(Directions for this task): Look through the entries below and count the lines with "text" in them; the reply is the number alone.

***** Data supplied

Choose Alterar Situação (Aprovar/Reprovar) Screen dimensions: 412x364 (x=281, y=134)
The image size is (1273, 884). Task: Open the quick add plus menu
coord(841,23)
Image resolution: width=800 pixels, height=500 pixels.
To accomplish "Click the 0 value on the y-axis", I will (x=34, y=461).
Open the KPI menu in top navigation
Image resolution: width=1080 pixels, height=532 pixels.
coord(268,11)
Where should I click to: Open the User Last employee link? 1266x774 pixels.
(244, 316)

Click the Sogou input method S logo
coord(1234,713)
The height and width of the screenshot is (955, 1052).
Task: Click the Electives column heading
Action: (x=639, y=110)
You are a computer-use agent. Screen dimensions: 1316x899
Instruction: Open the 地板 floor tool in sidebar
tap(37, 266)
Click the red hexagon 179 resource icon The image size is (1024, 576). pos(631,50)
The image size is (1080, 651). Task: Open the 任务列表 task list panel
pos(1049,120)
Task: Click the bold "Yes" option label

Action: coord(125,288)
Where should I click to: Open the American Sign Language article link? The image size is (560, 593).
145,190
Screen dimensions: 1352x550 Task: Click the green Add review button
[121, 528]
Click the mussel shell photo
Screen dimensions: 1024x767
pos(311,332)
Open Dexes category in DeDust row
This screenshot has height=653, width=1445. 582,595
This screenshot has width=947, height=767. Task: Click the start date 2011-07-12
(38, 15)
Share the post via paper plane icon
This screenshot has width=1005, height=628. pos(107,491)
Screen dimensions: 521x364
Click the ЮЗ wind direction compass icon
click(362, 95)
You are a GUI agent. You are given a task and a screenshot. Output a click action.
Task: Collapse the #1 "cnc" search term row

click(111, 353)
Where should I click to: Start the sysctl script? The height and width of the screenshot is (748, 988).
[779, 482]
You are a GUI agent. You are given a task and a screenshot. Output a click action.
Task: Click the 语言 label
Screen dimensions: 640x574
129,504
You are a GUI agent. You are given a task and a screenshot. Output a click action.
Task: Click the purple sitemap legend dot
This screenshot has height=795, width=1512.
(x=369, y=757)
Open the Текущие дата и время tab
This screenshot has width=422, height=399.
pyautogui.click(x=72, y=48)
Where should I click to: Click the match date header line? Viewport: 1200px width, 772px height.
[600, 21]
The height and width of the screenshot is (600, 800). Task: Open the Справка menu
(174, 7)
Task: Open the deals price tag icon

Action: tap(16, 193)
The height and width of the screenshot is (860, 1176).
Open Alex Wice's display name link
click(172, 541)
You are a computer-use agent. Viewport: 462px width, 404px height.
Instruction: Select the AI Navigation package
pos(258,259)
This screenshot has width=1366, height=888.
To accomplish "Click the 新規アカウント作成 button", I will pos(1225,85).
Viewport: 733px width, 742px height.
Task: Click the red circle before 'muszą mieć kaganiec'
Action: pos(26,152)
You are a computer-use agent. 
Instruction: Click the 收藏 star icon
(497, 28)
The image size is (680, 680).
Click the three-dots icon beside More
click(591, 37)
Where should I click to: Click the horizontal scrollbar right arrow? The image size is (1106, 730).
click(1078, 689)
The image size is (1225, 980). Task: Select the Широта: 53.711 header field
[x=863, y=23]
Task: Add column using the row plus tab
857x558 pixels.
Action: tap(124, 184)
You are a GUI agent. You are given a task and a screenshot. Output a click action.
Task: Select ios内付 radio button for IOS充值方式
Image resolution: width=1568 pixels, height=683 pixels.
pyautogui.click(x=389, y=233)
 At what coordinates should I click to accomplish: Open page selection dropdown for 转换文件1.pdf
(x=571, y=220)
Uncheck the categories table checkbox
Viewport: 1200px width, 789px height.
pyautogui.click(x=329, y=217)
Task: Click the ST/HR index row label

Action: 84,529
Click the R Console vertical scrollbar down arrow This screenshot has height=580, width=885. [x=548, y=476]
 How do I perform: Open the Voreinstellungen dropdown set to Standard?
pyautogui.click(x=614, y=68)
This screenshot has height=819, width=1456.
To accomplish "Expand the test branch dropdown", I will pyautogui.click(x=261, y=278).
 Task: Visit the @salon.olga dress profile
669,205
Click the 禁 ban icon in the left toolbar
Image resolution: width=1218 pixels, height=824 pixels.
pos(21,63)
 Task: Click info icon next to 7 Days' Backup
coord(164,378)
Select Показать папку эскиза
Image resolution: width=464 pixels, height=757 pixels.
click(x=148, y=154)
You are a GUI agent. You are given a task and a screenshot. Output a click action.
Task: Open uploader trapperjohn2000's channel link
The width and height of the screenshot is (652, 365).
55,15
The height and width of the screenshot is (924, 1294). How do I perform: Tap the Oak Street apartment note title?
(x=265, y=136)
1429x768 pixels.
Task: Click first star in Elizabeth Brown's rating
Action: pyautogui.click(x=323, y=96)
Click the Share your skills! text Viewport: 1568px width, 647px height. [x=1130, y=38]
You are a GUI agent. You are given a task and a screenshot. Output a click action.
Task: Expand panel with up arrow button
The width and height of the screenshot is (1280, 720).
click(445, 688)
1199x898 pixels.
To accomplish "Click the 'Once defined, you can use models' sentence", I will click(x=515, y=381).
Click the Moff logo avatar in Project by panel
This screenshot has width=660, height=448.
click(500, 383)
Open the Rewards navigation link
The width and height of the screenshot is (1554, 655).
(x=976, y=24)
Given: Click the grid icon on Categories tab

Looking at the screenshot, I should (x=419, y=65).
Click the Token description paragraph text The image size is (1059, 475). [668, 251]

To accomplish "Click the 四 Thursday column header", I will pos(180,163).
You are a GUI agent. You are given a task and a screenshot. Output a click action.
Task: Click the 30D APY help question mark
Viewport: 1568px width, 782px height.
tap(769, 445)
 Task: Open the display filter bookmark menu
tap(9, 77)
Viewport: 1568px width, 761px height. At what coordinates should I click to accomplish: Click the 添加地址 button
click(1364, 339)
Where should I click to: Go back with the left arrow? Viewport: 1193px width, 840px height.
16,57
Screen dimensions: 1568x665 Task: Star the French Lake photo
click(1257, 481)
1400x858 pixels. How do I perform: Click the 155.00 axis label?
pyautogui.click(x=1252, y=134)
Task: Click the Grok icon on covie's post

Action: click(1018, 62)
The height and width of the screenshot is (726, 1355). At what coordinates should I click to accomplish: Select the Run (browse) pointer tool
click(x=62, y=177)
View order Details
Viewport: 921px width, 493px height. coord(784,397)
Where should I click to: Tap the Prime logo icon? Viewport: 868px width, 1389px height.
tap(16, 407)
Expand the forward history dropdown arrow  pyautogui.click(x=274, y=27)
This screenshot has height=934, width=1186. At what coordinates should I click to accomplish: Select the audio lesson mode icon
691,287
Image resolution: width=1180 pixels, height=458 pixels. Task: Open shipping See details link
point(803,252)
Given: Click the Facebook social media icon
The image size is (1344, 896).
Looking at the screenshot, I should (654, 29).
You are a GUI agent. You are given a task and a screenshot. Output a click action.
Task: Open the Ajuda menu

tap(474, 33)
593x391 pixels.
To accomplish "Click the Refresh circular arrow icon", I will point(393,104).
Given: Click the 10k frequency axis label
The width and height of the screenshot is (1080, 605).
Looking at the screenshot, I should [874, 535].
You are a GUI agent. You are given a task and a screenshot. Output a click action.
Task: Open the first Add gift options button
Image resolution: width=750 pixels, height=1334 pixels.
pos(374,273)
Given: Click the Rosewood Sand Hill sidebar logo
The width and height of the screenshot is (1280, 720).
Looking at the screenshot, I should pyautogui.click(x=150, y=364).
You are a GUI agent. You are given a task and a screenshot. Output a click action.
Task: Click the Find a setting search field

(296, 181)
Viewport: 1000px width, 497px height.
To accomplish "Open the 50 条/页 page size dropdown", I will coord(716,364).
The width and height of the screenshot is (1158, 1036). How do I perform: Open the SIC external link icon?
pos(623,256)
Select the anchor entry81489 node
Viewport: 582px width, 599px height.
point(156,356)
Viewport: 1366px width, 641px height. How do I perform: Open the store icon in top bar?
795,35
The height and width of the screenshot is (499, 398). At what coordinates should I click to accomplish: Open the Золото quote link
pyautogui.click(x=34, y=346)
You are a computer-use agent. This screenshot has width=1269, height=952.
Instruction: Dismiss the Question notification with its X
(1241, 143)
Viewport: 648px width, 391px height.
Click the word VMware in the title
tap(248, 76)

**********

(Task solution): 2